After the leak of her letter, she tempered the language in the published APS Observer column, removing the term "methodological terrorists". In the column, she expressed concern that although peer critiques are valuable, peer critique through social media outlets “can encourage a certain amount of uncurated, unfiltered denigration.” She elaborated: “In a few rare but chilling cases, self-appointed data police are volunteering critiques” that “attack the person, not just the work; they attack publicly, without quality controls; they have reportedly sent their unsolicited, unvetted attacks to tenure-review committees and public-speaking sponsors; they have implicated targets’ family members and advisors.” Since writing the column, Fiske has published peer-reviewed advice about publishing rigorous research in the 21st century and about adversarial collaboration as a remedy to public incivility among disagreeing perspectives.
A quantitative analysis published in 2014 identified Fiske as the 22nd most eminent researcher in the modern era of psychology (12th among living researchers, 2nd among women).
Fiske became an elected member of the National Academy of Sciences in 2013. In 2011, Fiske was elected into the Fellowship of the British Academy. In 2010, she was awarded the American Psychological Association Distinguished Scientific Contribution Award. She received numerous awards in 2009, including a Guggenheim Fellowship, the Association for Psychological Science William James Fellow Award, and the Society for Personality and Social Psychology Donald Campbell Award. In 2008, Fiske received the Staats Award for Unifying Psychology, from the American Psychological Association. In 2003, she was awarded the Thomas Ostrom Award from the International Social Cognition Network and for 2019 the BBVA Foundation Frontiers of Knowledge Award in Social Sciences.
Fiske was awarded honorary degrees from the University of Basel in 2013, the University of Leiden in 2009 and the Université catholique de Louvain in 1995.

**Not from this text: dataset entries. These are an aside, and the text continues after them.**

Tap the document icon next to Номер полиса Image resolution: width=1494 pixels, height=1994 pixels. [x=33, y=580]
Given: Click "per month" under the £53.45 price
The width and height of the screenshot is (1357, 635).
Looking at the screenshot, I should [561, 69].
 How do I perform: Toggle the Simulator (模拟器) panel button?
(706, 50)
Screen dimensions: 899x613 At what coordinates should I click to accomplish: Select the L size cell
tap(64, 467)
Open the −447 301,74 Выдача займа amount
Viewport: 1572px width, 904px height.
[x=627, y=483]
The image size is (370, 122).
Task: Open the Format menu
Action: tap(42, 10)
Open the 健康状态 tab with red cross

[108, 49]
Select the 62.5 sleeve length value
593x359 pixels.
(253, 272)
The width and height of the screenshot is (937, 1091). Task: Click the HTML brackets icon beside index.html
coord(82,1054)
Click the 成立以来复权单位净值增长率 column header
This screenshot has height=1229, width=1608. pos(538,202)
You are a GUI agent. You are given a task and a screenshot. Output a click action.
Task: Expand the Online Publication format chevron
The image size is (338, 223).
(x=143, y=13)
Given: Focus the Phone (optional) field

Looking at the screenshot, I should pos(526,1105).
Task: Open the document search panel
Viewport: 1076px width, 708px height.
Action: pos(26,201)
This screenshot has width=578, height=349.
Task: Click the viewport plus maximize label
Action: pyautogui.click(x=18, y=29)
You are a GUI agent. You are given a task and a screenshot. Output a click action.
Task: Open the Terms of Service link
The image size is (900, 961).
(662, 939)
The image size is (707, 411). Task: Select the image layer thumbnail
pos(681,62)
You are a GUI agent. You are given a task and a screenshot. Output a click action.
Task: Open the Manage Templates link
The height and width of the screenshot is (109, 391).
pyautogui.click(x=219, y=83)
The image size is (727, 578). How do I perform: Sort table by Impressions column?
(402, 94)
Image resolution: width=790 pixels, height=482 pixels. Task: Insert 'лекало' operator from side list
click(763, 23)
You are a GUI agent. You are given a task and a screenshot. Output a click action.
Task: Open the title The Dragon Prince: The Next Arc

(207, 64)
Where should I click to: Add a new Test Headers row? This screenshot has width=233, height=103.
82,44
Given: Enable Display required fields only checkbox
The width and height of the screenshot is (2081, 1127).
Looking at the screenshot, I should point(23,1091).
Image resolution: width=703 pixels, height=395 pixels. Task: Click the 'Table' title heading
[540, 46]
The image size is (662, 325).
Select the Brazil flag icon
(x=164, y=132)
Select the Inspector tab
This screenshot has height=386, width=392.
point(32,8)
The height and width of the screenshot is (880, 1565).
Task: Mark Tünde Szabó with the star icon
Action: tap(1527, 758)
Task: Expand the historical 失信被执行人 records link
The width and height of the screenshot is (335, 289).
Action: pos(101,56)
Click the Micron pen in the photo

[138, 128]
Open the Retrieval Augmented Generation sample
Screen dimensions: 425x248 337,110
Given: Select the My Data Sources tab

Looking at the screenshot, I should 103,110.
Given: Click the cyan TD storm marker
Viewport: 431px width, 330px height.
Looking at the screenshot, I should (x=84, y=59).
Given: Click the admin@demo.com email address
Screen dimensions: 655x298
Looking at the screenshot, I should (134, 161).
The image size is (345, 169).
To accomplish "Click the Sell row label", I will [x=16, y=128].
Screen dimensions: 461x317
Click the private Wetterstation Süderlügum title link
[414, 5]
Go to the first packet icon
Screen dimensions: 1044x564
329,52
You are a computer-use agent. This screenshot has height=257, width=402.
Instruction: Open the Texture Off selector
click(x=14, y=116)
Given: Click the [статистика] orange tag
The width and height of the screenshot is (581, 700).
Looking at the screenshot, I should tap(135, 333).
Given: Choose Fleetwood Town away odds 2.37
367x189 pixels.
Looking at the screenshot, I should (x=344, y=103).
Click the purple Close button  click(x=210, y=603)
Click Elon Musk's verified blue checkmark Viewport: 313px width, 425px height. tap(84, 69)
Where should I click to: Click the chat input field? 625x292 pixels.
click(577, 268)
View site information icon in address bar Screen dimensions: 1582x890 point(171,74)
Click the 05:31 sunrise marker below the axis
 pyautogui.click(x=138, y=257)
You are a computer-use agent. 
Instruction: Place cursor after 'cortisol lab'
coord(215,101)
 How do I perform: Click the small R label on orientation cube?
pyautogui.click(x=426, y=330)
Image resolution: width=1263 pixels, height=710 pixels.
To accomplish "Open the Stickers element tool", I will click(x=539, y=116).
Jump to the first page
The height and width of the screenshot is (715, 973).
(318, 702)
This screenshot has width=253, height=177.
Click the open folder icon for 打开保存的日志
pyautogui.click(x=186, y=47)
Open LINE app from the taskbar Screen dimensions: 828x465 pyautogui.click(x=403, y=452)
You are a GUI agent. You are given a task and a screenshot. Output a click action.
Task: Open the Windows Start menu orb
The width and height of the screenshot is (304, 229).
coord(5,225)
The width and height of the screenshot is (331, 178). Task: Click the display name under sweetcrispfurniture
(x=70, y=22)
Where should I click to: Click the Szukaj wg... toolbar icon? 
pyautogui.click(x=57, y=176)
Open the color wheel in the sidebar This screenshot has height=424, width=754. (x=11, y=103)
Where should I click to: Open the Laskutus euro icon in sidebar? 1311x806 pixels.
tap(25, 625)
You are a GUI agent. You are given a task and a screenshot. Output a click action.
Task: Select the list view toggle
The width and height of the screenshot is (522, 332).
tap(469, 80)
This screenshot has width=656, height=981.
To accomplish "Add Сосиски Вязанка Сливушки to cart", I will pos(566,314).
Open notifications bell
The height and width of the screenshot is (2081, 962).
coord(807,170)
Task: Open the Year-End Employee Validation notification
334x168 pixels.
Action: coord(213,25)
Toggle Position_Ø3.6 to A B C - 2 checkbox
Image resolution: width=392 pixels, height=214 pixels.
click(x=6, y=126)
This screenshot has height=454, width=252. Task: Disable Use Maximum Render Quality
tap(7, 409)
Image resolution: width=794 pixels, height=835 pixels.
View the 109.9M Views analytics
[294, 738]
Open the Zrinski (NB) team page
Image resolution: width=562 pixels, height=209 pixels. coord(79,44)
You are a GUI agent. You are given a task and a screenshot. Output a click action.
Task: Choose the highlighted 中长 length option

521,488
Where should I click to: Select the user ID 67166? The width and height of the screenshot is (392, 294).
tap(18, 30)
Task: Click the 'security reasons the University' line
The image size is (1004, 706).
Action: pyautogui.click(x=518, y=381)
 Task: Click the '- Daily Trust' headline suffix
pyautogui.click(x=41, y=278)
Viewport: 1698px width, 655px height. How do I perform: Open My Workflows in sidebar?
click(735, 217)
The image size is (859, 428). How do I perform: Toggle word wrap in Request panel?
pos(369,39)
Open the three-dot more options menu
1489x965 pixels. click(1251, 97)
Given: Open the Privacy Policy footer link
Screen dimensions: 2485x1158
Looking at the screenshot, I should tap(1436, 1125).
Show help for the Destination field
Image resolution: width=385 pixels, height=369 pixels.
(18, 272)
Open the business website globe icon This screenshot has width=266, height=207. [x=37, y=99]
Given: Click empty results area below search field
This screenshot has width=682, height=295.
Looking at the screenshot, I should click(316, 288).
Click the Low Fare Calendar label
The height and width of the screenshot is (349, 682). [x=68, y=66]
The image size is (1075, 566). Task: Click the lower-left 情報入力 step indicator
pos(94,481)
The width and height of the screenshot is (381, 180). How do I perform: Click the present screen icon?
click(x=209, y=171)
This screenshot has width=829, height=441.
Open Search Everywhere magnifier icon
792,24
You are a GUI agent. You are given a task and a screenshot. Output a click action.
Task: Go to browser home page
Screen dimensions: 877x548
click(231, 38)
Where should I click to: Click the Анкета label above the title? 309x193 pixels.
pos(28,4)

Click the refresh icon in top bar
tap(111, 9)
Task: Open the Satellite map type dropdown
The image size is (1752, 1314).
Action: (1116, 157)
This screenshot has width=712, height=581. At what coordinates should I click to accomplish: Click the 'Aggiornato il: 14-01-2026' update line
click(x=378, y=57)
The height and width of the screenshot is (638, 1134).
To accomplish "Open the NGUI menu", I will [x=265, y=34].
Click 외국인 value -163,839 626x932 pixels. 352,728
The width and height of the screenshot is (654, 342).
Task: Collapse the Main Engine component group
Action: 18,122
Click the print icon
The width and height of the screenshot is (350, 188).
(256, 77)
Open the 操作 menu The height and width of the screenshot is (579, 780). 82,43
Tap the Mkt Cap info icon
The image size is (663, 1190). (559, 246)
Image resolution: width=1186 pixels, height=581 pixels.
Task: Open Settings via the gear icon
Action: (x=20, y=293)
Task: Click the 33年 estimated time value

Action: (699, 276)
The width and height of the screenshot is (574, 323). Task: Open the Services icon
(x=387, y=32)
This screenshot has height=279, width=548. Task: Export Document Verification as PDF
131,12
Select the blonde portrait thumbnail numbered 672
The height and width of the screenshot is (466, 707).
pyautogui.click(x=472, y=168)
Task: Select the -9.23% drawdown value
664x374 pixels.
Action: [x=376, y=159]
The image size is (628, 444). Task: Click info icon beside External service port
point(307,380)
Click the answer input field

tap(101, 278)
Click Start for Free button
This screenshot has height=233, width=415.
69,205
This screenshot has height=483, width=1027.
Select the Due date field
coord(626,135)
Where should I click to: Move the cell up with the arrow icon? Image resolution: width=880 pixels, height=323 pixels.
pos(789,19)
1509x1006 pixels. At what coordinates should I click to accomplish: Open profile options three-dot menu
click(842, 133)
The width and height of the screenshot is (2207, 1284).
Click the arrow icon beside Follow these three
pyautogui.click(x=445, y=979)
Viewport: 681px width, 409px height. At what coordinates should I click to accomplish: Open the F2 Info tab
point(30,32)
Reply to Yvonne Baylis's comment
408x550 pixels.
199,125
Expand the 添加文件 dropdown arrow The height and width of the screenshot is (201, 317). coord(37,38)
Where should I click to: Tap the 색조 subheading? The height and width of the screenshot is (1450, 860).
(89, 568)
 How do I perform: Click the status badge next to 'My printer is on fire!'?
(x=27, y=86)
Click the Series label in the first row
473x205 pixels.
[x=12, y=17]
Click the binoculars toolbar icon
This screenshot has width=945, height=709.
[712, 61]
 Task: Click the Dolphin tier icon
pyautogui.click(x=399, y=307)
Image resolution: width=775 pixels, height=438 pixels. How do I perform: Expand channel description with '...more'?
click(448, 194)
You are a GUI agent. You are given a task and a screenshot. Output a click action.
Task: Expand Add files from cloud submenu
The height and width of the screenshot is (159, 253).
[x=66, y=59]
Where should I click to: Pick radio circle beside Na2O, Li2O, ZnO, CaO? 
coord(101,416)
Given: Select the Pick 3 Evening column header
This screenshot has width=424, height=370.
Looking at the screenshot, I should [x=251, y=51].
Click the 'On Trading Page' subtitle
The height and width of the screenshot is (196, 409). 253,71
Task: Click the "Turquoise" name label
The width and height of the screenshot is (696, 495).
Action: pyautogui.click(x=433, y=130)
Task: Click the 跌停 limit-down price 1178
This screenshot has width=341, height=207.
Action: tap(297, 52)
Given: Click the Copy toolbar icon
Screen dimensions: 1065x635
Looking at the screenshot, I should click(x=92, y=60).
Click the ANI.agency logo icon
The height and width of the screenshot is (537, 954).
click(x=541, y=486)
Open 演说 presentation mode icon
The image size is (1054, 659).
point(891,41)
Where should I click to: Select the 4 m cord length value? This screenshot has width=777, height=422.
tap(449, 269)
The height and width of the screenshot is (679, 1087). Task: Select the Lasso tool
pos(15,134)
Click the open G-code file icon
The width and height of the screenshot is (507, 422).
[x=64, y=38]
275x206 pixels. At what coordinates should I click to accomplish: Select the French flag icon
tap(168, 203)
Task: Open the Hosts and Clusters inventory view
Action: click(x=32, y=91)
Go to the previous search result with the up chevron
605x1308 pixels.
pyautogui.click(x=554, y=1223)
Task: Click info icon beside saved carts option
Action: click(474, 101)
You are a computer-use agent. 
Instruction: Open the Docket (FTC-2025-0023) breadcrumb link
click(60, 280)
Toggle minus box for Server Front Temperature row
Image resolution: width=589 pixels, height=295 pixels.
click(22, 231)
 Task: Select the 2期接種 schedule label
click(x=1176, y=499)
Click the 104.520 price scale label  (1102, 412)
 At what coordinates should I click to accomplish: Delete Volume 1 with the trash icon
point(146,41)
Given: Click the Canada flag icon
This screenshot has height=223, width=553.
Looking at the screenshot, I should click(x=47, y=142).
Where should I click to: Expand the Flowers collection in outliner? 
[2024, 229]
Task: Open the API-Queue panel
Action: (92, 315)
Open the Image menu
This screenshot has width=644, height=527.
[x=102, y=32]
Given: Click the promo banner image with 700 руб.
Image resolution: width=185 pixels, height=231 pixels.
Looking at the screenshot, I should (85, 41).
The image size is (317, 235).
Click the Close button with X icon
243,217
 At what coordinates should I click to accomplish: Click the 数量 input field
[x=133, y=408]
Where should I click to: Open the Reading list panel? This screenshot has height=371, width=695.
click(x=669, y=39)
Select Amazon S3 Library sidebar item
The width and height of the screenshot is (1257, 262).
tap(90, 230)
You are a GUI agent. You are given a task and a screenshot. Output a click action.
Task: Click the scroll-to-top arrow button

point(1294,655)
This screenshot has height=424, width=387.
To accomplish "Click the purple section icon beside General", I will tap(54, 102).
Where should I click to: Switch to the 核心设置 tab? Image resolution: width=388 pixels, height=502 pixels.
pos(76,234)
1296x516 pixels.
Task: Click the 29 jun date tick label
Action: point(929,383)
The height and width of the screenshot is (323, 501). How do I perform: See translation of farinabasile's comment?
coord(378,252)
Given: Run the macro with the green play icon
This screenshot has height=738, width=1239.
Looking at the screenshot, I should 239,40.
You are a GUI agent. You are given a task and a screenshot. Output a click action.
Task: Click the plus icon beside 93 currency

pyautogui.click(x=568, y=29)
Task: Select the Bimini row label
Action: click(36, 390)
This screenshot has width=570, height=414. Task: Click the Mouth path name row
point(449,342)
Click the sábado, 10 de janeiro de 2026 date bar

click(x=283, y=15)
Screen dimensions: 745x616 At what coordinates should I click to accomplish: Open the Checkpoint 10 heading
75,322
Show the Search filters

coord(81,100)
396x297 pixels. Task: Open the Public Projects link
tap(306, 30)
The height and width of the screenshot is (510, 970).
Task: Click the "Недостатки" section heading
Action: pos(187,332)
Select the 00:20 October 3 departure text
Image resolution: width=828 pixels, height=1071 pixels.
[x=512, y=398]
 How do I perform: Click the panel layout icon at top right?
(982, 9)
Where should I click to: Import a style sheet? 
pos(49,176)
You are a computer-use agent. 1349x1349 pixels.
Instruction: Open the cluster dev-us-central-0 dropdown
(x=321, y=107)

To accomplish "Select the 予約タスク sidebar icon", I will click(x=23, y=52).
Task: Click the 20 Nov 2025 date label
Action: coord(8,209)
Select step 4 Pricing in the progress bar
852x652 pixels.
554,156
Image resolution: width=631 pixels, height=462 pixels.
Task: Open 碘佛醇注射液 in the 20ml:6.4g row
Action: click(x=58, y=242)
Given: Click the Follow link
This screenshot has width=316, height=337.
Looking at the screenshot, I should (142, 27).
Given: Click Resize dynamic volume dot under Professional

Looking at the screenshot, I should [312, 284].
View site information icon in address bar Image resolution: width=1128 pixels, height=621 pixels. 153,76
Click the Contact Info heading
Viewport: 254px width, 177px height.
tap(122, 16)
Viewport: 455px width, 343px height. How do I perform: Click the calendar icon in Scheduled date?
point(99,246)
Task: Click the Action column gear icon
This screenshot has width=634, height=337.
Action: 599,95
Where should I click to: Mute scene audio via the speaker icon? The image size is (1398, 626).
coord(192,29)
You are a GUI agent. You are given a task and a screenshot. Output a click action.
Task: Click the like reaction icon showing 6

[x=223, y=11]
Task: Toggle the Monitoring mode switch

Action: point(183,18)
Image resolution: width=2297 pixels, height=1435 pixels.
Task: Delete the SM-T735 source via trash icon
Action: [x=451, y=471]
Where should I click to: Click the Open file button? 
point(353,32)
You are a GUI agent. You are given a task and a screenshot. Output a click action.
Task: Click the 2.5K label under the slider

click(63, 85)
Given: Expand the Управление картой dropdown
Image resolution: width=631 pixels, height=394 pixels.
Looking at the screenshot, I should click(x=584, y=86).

She has authored over 300 publications and has written several books, including her 2010 work Social Beings: A Core Motives Approach to Social Psychology and Social Cognition, a graduate level text that defined the now-popular subfield of social cognition. She has edited the Annual Review of Psychology (with Daniel Schacter and Shelley Taylor) and the Handbook of Social Psychology (with Daniel Gilbert and the late Gardner Lindzey). Other books include Envy Up, Scorn Down: How Status Divides Us, which describes how people constantly compare themselves to others, with toxic effects on their relationships at home, at work, in school, and in the world, and The Human Brand: How We Relate to People, Products, and Companies.
Susan Tufts Fiske (born August 19, 1952) is the Eugene Higgins Professor of Psychology and Public Affairs in the Department of Psychology at Princeton University. She is a social psychologist known for her work on social cognition, stereotypes, and prejudice. Fiske leads the Intergroup Relations, Social Cognition, and Social Neuroscience Lab at Princeton University. Her theoretical contributions include the development of the stereotype content model, ambivalent sexism theory, power as control theory, and the continuum model of impression formation.
Fiske comes from a family of psychologists and civil activists. Her father, Donald W. Fiske, was an influential psychologist who spent most of his career at the University of Chicago. Her mother, Barbara Page Fiske (1917-2007), was a civic leader in Chicago. Her brother, Alan Page Fiske, is an anthropologist at UCLA. Fiske's grandmother and great grandmother were suffragettes. In 1973, Susan Fiske enrolled at Radcliffe College for her undergraduate degree in social relations at Harvard University where she graduated magna cum laude. She received her PhD from Harvard University in 1978, for her thesis titled Attention and the Weighting of Behavior in Person Perception. She currently resides in Princeton, New Jersey with her husband Douglas Massey, a Princeton sociologist.